Al primo piano del neoclassico palazzo Wedekind - l'edificio nel quale hanno regnato direttori del «Tempo» come Renato Angiolillo e Gianni Letta - da un'ora si stanno punzecchiando Gianfranco Fini e Walter Veltroni. I due stanno dando vita ad un battibecco fitto, molto televisivo, al punto che Bruno Vespa, chiamato ad arbitrare il match, è «costretto» per quasi tutto il tempo al silenzio. Sarà per i tempi ristretti, ma il moderatore omette di fare domande sulla questione del giorno, l'indagine napoletana sulla «campagna acquisti» di Silvio Berlusconi. Forse i duellanti, forse il solo Veltroni, hanno gentilmente chiesto di evitare un argomento così scivoloso? A fine match, a chi glielo chiede, Vespa cade dalle nuvole: «Nessunissima richiesta e in ogni caso il dibattito era sulle riforme».

Tre ore più tardi, Veltroni compare al Tg3, intervistato dal direttore Antonio Di Bella.
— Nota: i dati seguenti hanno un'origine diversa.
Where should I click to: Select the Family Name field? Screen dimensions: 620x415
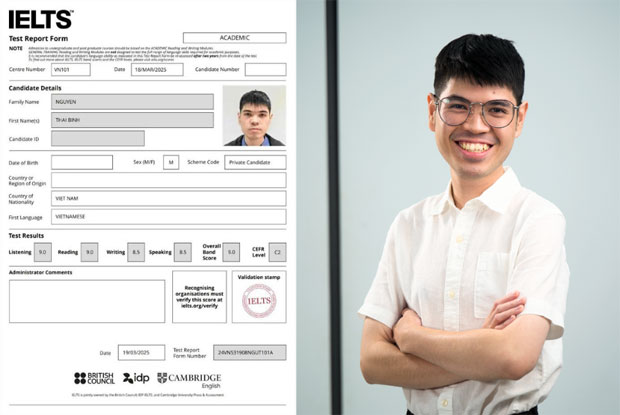(x=132, y=101)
Nel faccia a faccia si parla di diverse questioni, ma di Berlusconi no. Omissioni casuali o concordate? Una cosa è certa: Veltroni, che non esita ad esternare sull'universo mondo, sull'inchiesta napoletana ha deciso di tacere. Un silenzio che forse tradisce un certo imbarazzo: colto dalla nuova indagine nel pieno di un dialogo con Berlusconi, il segretario del Pd non può non vedere addensarsi attorno a sé il fantasma dell'inciucio col Cavaliere, e cioè con l'uomo che, secondo i pm napoletani, cercava di corrompere i parlamentari per abbattere Romano Prodi. L'ossessione del «patto col diavolo», la stessa che per anni ha inseguito Massimo D'Alema, l'eterno rivale di Veltroni.
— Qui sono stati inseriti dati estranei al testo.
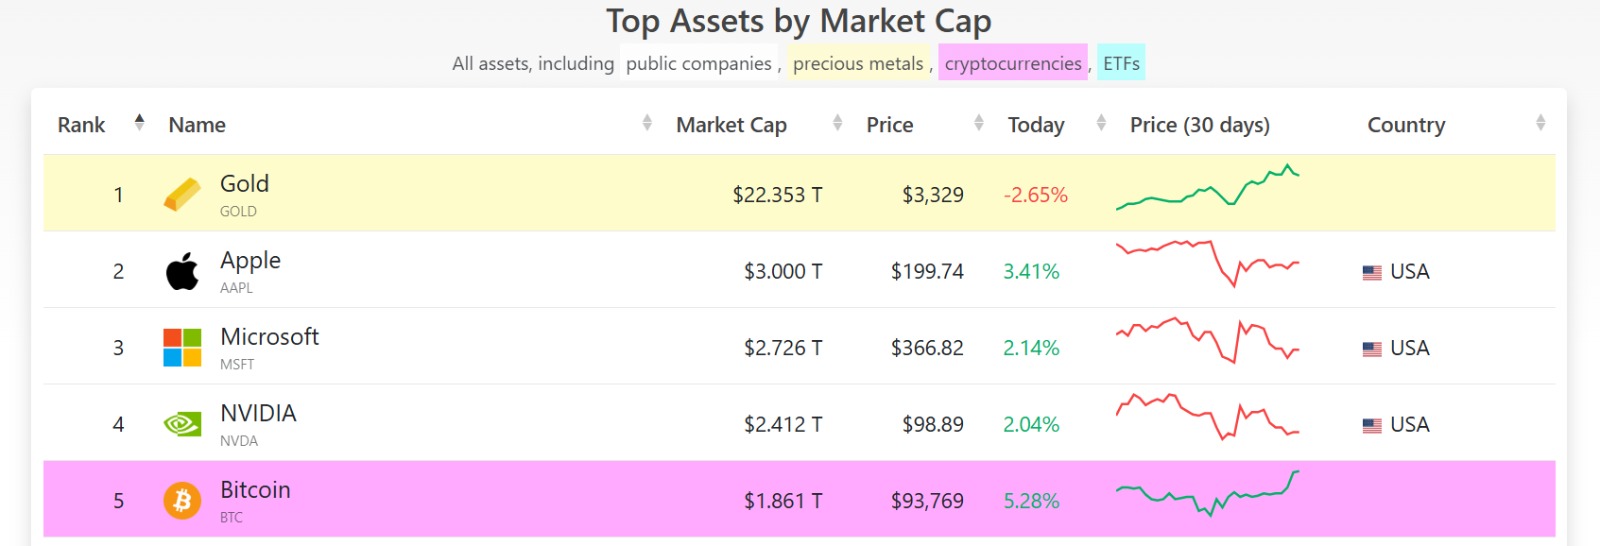1600x546 pixels.
Task: Open the ETFs category link
Action: [x=1120, y=63]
Nelle chiacchierate informali col suo staff e con gli esponenti a lui più vicini, il leader del Pd ci ha tenuto che fosse diffuso essenzialmente il messaggio che lui stesso ha confidato: «Sarà la magistratura ad accertare l'eventuale rilevanza penale della vicenda, ma il Partito democratico nasce contro questa cattiva politica». Ed è significativo che la stessa radice lessicale si ritrovi nelle dichiarazioni del responsabile Comunicazione del Pd, Ermete Realacci, del vicepresidente dei deputati del Pd, Marina Sereni, del vicepresidente dei senatori Pd, Luigi Zanda: tutti uniti nel riprovare la «cattiva politica» del mercante Berlusconi. Ma, appunto, politica. Nel complesso reazioni prudenti da parte del quartier generale del Pd, calibrate in modo tale da non compromettere il dialogo con Berlusconi sulla riforma elettorale, una prudenza che ovviamente non è condivisa nell'entourage del Cavaliere.
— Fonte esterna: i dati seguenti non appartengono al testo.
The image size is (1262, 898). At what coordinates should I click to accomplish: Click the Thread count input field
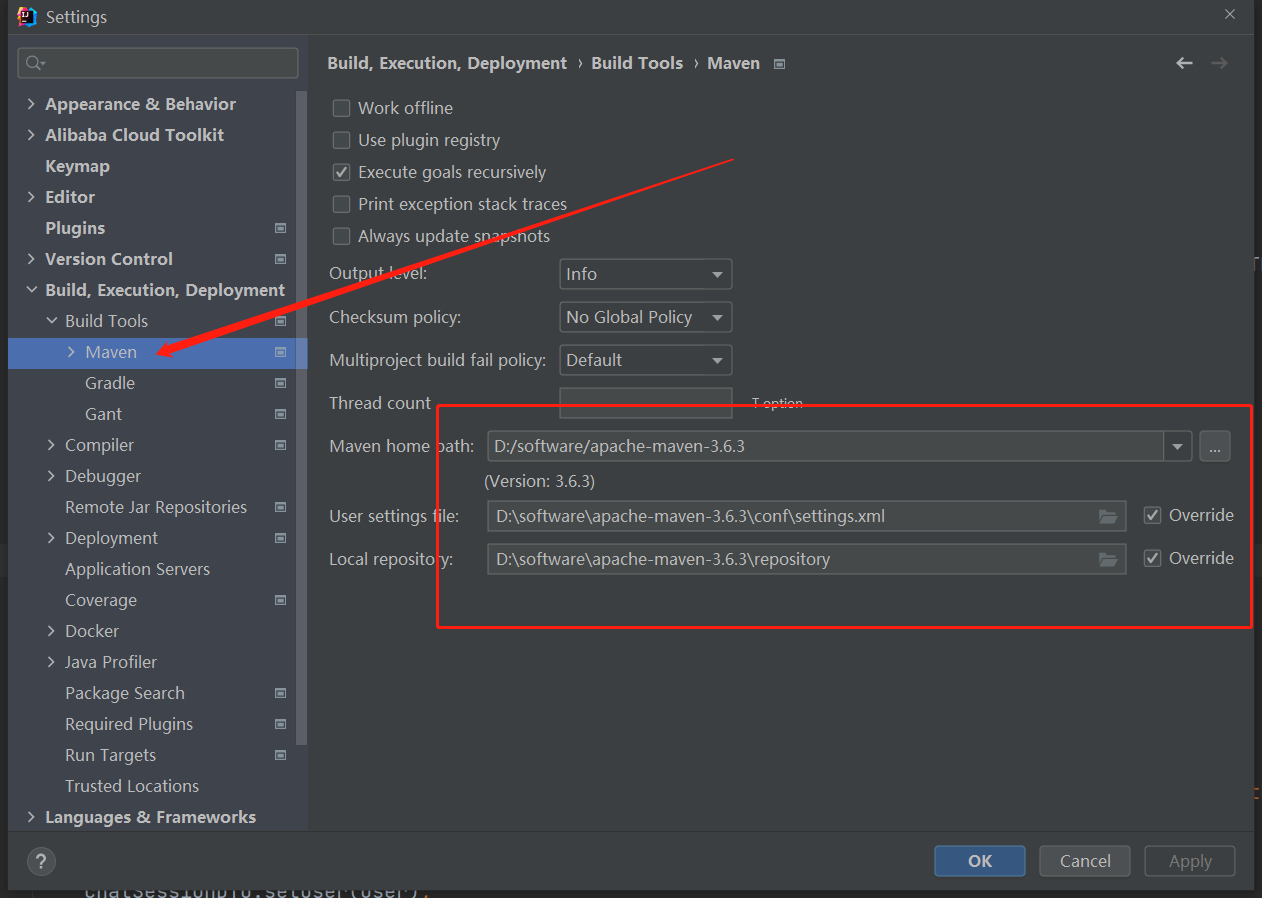[x=645, y=402]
Dove torna la tesi del complotto, questa volta ordito in combutta tra la procura di Napoli e il quotidiano «la Repubblica». Ad esporre esplicitamente la tesi è Sandro Bondi: «Questo quotidiano è diventato la «gazzetta ufficiale» specializzata nella pubblicazione, secondo una tempistica mirata e una selezione di obiettivi prescelti politicamente, di verbali di intercettazioni telefoniche che dovrebbero essere coperti da segreto istruttorio».



La «tempistica mirata» denunciata da Bondi allude alla pubblicazione da parte del quotidiano romano di due anticipazioni ritenute non casuali: il 21 novembre, proprio all'indomani dell'annuncio di Berlusconi ("Sì al dialogo con Veltroni") pubblicò i verbali delle telefonate di tre anni prima tra i vertici Rai e Mediaset per favorire l'allora premier Berlusconi; ora la notizia dell'inchiesta napoletana proprio nel pieno di un positivo confronto tra Forza Italia e Pd.

Nell'entourage di Veltroni una dietrologia di questo tipo non trova riscontri. Certo, in Campidoglio è noto il forte scetticismo col quale l'ingegner Carlo De Benedetti, editore del quotidiano romano, segue il dialogo Veltroni-Berlusconi, ma nessuno mette in discussione l'autonomia della testata, in particolare su un'inchiesta confermata dalla Procura napoletana. Una procura messa sotto accusa, seppur con grande cautela e garbo, da Palazzo Chigi e da Fausto Bertinotti per la dubbia attenzione alle prerogative parlamentari. E allo spirare dell'ennesima giornata difficile, il dialogo tra il sindaco e il Cavaliere non si era interrotto.